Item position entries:
———
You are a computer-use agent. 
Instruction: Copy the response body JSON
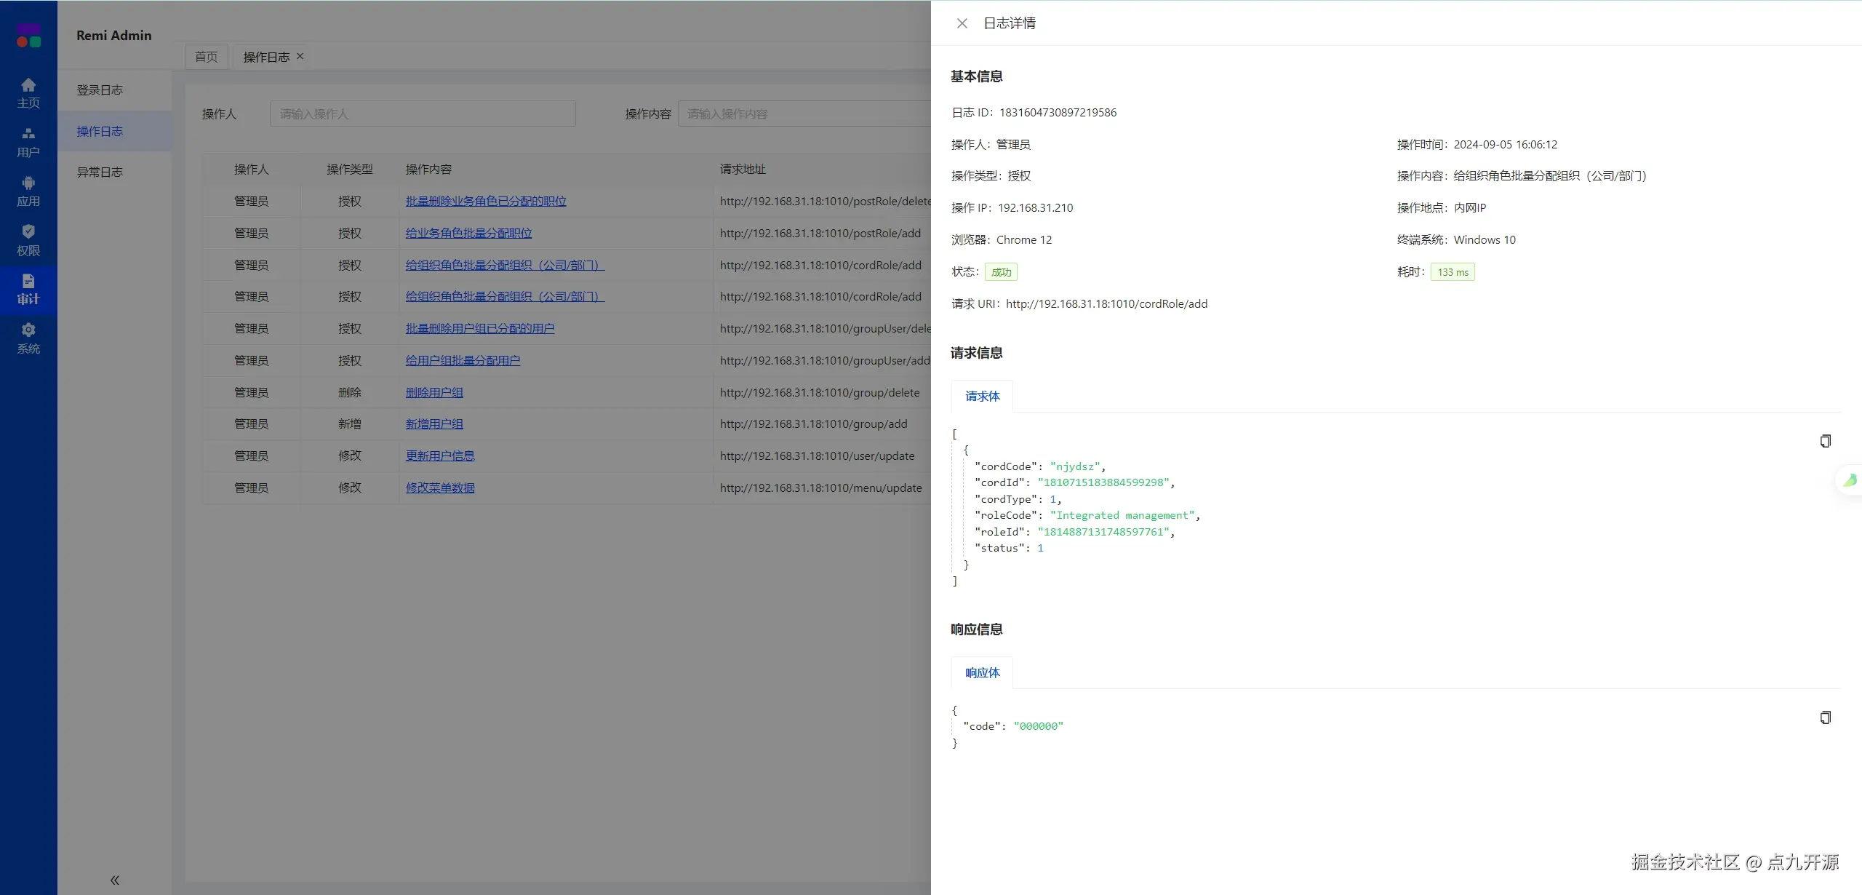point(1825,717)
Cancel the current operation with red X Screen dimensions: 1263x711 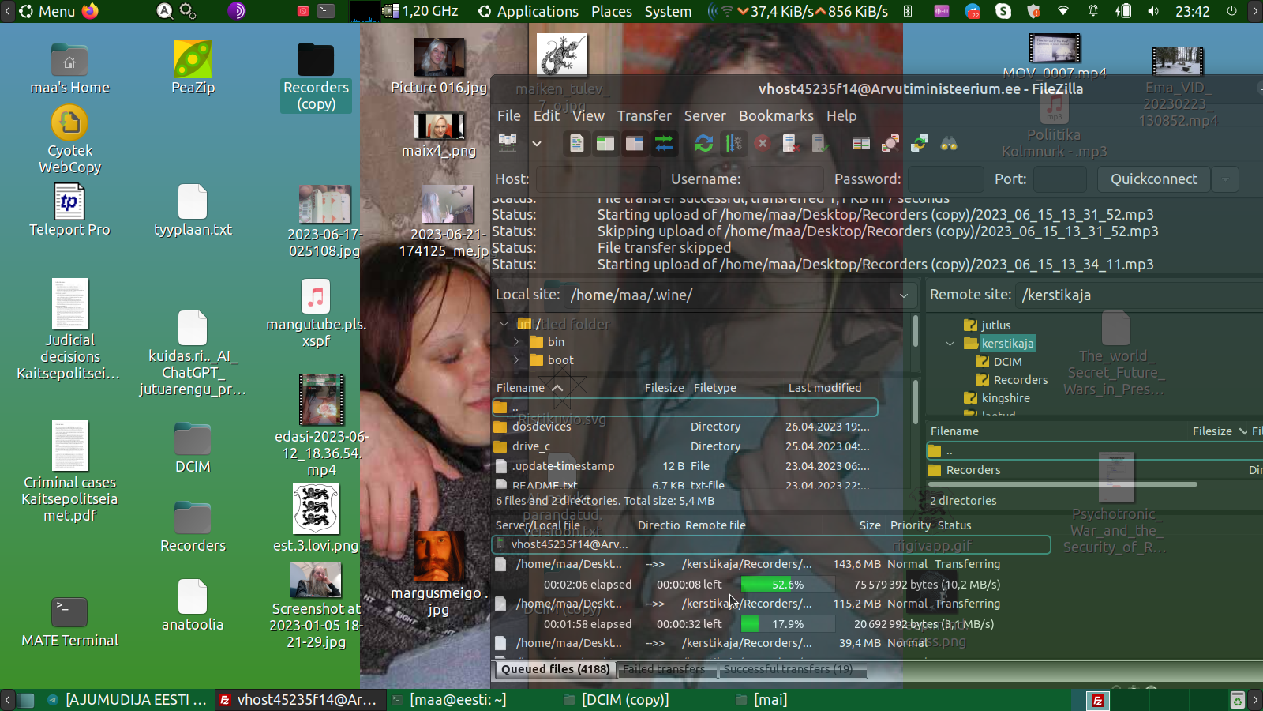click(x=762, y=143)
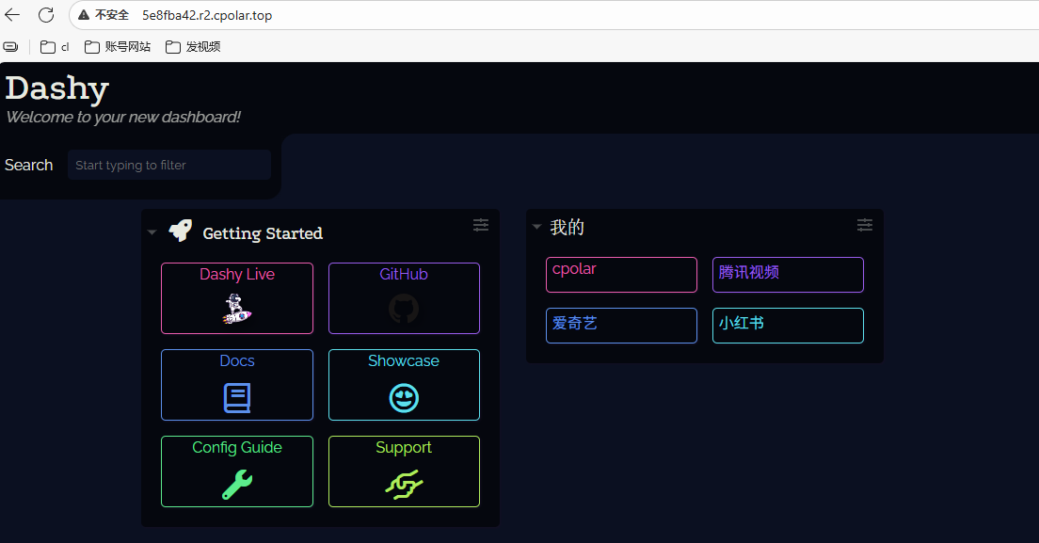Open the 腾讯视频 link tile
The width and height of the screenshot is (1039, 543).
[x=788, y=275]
———
◆ **DESCRIPTION OF THE TASK**
Tally the lines in the items above that contain the string "response", with case counting. Give only the number.

◆ **WRITTEN ANSWER**
1